March 7, 2016, to be exact, was that day. Playing with the Milwaukee Bucks in his third season with the team, he scored just two points on four attempts in 25 minutes of action.
It wasn’t a fair exit for the former third overall pick in the 2008 draft. Mayo contracted a stomach virus two days later and missed a game against the Miami HEAT — and it only got worse from there.
The morning after at his home, Mayo tripped while he was walking down a flight of stairs and fractured his right ankle, forcing him to miss the remainder of the season and a chance to earn a payday in free agency. He only played in 41 games that year and was riddled with injuries before the worst break occurred.
Months after on the first day of July, the NBA disqualified Mayo for violating the league’s Anti-Drug Program. It was the second time he got in trouble for a drug-related incident. He was suspended for 10 games in 2011 due to taking an over-the-counter steroid. Strike two was much harsher, though.
The league suspended Mayo for two full years with a chance to apply for reinstatement in 2018-19. NBA writer Ken Berger relayed that one executive estimated Mayo lost out on anywhere between $30 million and $40 million that summer.
But that was then, and this is now. We are less than a month away from NBA training camp and preseason basketball. Mayo has been eligible to attempt his comeback to the league since July 1, and odds are he’s looking for an opportunity.
In order to get things into motion, the NBA and the NBA Players Association have to agree upon Mayo’s desire to return.
As reported by Sports Illustrated’s Ben Golliver last year, it will be a conversation based on what led to the ban and his behavior during the suspension, whether there was a treatment program he completed and if he’s a “suitable role model for youth.” Mayo has to also prove that he hasn’t failed any drug tests for a year before he applies for reinstatement.
Those are the technicalities and logistics behind the process, but what should convince teams he’s ready to play?
Obviously, the competition level and speed of the game are things you can’t necessarily prepare for after a two-season hiatus, but he’s been keeping busy.

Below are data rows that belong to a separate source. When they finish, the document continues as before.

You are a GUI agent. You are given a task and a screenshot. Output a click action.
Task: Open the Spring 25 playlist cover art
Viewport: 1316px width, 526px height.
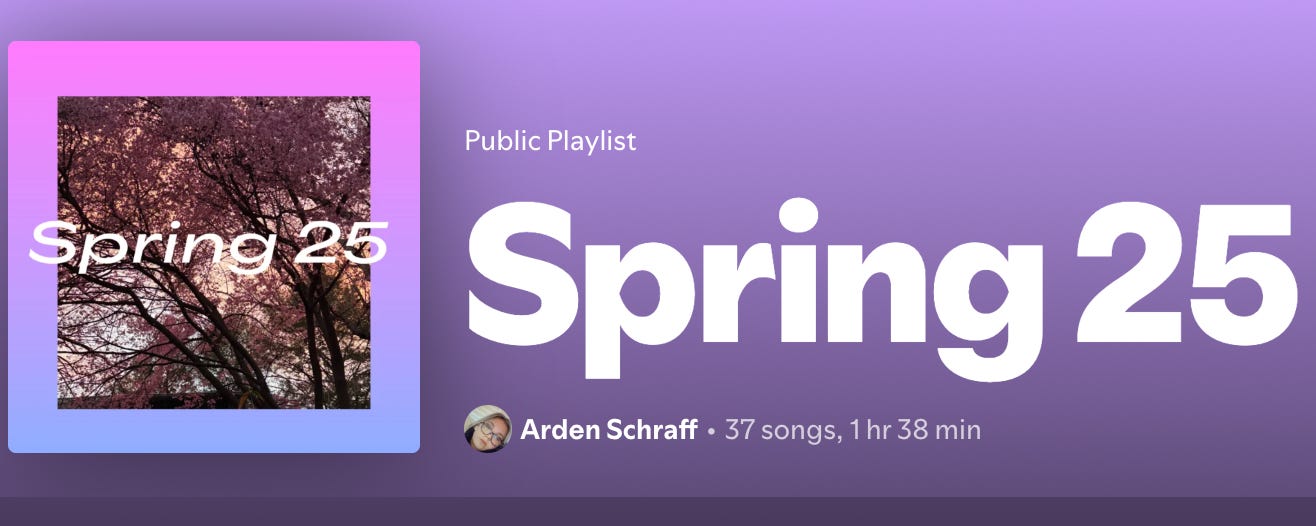[214, 247]
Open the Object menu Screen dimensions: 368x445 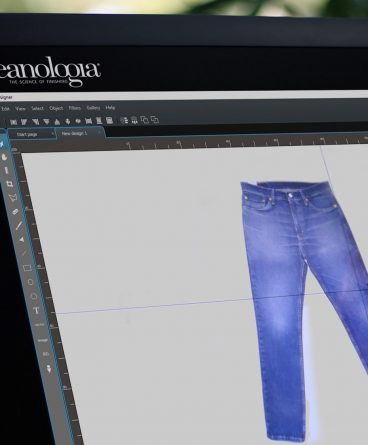pos(56,108)
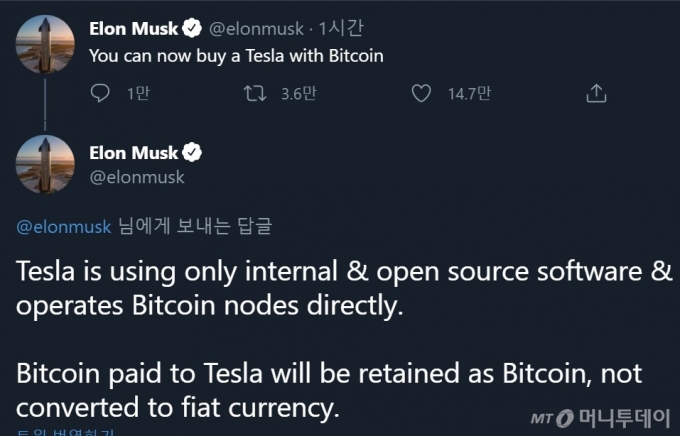Click the reply speech bubble icon

pyautogui.click(x=100, y=93)
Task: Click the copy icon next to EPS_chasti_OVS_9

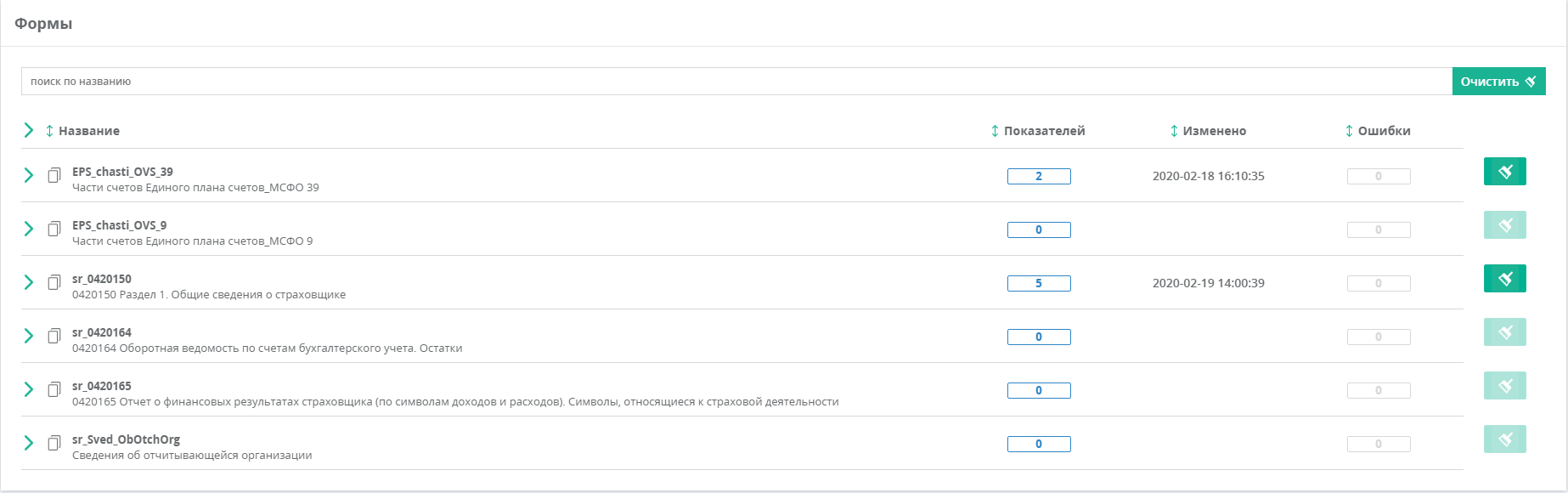Action: click(x=54, y=229)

This past April, Mayo signed with Atleticos de San German in Puerto Rican league Baloncesto Superior Nacional.
Mayo started in all but three contests in the 21 games he played. Averaging 29 minutes per night, he averaged over 13 points on 39 percent from the field. He knocked down 34.7 percent of his perimeter tries and recorded over a steal per game.
Speaking with NBA scouts, RealGM’s Keith Smith tweeted out one of their thoughts on Mayo’s time in Puerto Rico.
“Body looks good,” the scout said. “Not heavy. Pretty in shape. Shot’s rusty, but was never great anyway. Ball handling & driving is solid. Defense is ok, but no challenge. Worth a look for someone later this summer.
“Head seems screwed on straight. Wants to get back to the league. He’ll make it back. Then he’s gotta stick by avoiding the stuff that got him in trouble in the first place. He’s a good guy. He should be ok.”
Mayo didn’t finish the season out with Atleticos de San German. He was released in late June. It’s unknown why he was let go, but the Huntington Herald-Dispatch says that it may have had to do with pursuing opportunities with NBA teams during free agency.
Though the numbers are not eye-popping by any means, remember: the partial season he played this year was Mayo’s first time participating in organized basketball in two years. Whether it’s getting his shot down or even just getting up and down the floor, it’s going to take some time to get himself back into a rhythm after missing so much time.
Recently, Mayo linked up with his former teammate Giannis Antetokounmpo. Milwaukee’s All-Star forward shared a post about their workout together and said that he looked good. The two have had a close relationship dating back to their respective starts with the Bucks, an organization Mayo feels he owes and would love to return to.
Even if they don’t feel the same way, Mayo’s game is suited for an evolving, offensively driven NBA. He’s a natural scorer who has shown his ability to get hot and shoot the basketball in many seasons. Every team can use that type of player.
There has been no reported interest as of yet. There has also been no confirmation of Mayo reaching out to the league for reinstatement. If he does end up back in the NBA, he’ll be an unrestricted free agent because Milwaukee renounced his rights. We’ll likely learn more as we draw closer to the season.
It’s going to take a lot to get rid of the negativity surrounding Mayo’s name. It’ll start with taking care of his body and conducting himself like a professional, which he is showing with a drive and determination we haven’t seen in quite some time.
On November 5, Mayo will turn 31 years old. With somebody as skilled as he is, it would be a shame to not see a feel-good comeback story. He still has plenty of time to write another chapter in his book and finish his career the way it is meant to.
Mayo’s road to redemption might be on the horizon.
All it would take is a second chance.